┌─ INPUT FOR THIS TASK

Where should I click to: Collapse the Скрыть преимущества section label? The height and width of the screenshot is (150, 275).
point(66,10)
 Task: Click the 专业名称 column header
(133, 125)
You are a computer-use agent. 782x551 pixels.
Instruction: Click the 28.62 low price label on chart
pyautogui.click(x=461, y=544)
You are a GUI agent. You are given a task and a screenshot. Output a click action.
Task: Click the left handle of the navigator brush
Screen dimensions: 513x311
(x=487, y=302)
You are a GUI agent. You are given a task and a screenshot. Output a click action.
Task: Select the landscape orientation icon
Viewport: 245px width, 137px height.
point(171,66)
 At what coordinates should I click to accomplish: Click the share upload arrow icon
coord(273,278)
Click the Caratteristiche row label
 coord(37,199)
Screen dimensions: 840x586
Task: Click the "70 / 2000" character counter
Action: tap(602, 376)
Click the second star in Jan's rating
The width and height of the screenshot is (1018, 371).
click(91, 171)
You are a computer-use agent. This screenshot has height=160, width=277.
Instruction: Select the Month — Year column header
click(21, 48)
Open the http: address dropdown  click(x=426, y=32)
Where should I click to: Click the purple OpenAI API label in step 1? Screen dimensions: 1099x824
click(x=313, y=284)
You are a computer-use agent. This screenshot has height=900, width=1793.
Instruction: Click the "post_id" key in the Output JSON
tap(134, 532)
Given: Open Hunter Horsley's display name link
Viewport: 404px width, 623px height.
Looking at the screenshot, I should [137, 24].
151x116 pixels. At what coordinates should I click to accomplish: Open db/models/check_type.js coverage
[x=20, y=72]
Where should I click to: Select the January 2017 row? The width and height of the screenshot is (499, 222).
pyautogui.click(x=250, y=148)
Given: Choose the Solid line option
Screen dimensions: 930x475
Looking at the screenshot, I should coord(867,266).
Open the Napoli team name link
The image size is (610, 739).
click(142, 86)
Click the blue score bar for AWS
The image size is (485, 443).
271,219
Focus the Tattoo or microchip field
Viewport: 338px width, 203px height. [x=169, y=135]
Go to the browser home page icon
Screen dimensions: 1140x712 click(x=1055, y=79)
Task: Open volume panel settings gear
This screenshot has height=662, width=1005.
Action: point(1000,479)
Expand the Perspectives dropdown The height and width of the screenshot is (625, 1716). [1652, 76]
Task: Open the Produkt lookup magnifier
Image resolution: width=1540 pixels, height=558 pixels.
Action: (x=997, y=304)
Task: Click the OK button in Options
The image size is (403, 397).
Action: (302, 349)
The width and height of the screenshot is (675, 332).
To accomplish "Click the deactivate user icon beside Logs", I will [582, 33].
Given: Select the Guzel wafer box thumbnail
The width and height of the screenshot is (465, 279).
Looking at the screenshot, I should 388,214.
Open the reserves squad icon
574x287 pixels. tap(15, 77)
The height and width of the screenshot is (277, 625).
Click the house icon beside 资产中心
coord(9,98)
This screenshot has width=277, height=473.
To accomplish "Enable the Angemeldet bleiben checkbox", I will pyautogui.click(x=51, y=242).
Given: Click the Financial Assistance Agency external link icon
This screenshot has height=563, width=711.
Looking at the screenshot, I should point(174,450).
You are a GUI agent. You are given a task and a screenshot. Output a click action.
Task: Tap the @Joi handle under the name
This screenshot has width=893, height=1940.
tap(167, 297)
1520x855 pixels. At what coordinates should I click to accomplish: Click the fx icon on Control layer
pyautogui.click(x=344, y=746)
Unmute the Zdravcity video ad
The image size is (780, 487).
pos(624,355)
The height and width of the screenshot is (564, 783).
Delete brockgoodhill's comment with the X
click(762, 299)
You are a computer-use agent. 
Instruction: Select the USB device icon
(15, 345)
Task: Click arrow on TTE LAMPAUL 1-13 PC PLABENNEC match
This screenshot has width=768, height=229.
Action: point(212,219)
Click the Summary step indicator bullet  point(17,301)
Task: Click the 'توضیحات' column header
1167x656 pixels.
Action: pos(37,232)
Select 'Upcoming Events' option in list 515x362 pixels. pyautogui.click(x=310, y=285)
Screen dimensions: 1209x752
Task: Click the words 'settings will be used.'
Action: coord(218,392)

└─

> WHAT NEEDS TO BE DONE: Quote exactly the line containing "This screenshot has width=768, height=229." and every later line through the end of the listing, and no other lines.

> EXERCISE RESPONSE:
This screenshot has width=768, height=229.
Action: point(212,219)
Click the Summary step indicator bullet  point(17,301)
Task: Click the 'توضیحات' column header
1167x656 pixels.
Action: pos(37,232)
Select 'Upcoming Events' option in list 515x362 pixels. pyautogui.click(x=310, y=285)
Screen dimensions: 1209x752
Task: Click the words 'settings will be used.'
Action: coord(218,392)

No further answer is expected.